Jonah Duckles will be hosting another webinar on 10 October at noon UTC for people who might have questions about how their institutions can join Software and Data Carpentry. Check out our membership page, or just bring your questions to the webinar. See your local time for the webinar. You can sign up on the webinars’ etherpad, which lists further webinar dates and times if you can’t make this one.

 

What you may have missed on the blog and mailing lists
 

Reproducibility in 30 minutes?

Laura Fortunato started a thread on the Discuss list about teaching novices core concepts around research computing and research producibility in a short time. She got some constructive suggestions, including this great tip from Bianca Peterson, and this dip into the mail archives.
 

How Long is too Long to Wait?

A long thread on lesson maintenance and the timeliness of pull request merges was started on Discuss and then was moved across to the Maintainers list (where it logically belongs). There is still time to have a say, either by emailing the Maintainers list or through GitHub for those not subscribed to the list.


Offcuts
 

By the Numbers

During September, 16 Software Carpentry workshops were taught, more than one every two days.
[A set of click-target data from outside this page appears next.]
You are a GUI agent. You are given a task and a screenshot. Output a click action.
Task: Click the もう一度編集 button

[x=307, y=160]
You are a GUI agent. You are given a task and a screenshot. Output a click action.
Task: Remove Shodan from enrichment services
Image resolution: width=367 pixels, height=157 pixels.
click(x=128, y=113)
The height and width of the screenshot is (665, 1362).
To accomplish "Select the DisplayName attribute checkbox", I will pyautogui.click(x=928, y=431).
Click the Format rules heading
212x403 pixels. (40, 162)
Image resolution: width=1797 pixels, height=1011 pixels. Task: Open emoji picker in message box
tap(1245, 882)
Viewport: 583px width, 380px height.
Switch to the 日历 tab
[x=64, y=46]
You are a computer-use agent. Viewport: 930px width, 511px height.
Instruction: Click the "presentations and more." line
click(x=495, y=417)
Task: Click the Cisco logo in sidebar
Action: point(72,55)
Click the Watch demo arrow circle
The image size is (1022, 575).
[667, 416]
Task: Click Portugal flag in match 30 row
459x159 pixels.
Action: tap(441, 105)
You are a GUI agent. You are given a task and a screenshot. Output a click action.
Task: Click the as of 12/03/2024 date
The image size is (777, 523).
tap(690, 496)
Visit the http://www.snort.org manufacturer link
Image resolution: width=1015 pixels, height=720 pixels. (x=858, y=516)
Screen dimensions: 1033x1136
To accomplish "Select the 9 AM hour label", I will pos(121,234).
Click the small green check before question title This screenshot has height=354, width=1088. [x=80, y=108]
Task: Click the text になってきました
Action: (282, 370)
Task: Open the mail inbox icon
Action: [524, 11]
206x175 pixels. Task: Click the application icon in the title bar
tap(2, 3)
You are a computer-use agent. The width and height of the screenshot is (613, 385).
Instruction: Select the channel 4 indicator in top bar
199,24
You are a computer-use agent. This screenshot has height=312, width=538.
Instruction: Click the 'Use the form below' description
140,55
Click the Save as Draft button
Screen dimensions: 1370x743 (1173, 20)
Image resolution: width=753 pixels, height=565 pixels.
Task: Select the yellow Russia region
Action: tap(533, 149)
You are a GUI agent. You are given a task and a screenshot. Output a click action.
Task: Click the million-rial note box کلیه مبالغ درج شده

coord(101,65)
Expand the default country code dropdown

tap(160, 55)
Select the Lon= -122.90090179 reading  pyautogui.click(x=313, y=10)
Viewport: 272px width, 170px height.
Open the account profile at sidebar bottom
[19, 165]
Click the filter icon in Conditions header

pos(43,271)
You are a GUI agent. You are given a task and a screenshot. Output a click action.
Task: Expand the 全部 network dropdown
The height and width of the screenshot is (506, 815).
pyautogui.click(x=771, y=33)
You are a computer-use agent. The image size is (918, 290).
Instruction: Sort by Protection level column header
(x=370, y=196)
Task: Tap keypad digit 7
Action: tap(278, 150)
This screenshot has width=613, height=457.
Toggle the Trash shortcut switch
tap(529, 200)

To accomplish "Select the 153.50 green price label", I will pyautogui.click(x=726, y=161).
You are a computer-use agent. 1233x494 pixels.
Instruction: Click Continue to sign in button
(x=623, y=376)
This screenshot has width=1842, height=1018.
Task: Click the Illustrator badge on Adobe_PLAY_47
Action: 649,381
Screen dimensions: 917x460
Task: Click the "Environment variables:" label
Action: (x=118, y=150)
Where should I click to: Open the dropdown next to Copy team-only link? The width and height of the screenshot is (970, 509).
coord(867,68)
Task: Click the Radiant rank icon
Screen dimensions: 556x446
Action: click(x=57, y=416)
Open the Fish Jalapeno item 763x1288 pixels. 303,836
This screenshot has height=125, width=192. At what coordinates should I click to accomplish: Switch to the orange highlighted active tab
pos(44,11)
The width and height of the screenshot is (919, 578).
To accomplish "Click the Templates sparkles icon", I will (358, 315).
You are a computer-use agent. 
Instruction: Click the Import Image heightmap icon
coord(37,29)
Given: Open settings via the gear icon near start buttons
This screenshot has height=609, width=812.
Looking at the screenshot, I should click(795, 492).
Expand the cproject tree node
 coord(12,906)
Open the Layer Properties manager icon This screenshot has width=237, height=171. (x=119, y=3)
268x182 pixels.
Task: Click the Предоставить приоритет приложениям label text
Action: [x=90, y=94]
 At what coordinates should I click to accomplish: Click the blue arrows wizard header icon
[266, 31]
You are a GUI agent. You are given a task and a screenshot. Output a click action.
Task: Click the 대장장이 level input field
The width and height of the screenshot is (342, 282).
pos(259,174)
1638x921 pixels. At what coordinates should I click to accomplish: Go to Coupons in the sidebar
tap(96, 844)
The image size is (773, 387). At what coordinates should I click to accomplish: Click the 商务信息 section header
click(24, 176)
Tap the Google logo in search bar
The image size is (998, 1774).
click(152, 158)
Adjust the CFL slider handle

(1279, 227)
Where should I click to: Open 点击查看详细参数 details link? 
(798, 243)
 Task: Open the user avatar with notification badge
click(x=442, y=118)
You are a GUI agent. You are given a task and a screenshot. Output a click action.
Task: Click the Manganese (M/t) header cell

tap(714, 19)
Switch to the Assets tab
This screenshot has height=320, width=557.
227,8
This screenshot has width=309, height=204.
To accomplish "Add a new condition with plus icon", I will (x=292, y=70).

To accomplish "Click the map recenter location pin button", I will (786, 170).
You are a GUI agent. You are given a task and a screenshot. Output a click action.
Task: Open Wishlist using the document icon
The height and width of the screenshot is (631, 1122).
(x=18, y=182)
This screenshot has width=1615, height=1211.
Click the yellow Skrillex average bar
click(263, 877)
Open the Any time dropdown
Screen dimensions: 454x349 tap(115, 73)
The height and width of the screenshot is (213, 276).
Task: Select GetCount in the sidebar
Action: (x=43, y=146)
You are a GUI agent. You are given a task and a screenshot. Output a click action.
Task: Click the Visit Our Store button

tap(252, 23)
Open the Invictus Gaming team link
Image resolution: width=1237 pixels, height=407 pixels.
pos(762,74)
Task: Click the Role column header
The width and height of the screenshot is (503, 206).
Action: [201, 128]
Since they are generally two-day workshops, this addsup to more than ‘A-Carpentry-A-Day’. Well done, everyone! See the full list online.
 

Greg Talks

Greg Wilson presented a talk on “Good Enough Practices for Scientific Computing” to the BioData Club.
 

Webinar

Tracy Teal spoke about the work of Data Carpentry at the Alternative Avenues for Development of Data Science Education Capacity webinar on 22 September.


Papers & manuscripts from the community

 
Ten simple rules in considering a career in academia versus government’ by Philip E. Bourne, PLoS Comput Biol 13(10): e1005729.

 

Community Job Postings

  • Product Manager NeSI, Auckland, New Zealand. Applications close 19 October.
  • Research Scientist, Australian Wine Institute, Adelaide, Australia. Applications close 27 October.
  • Senior Lecturer, School of Biological Sciences, Monash University, Melbourne, Australia. Applications close 22 October.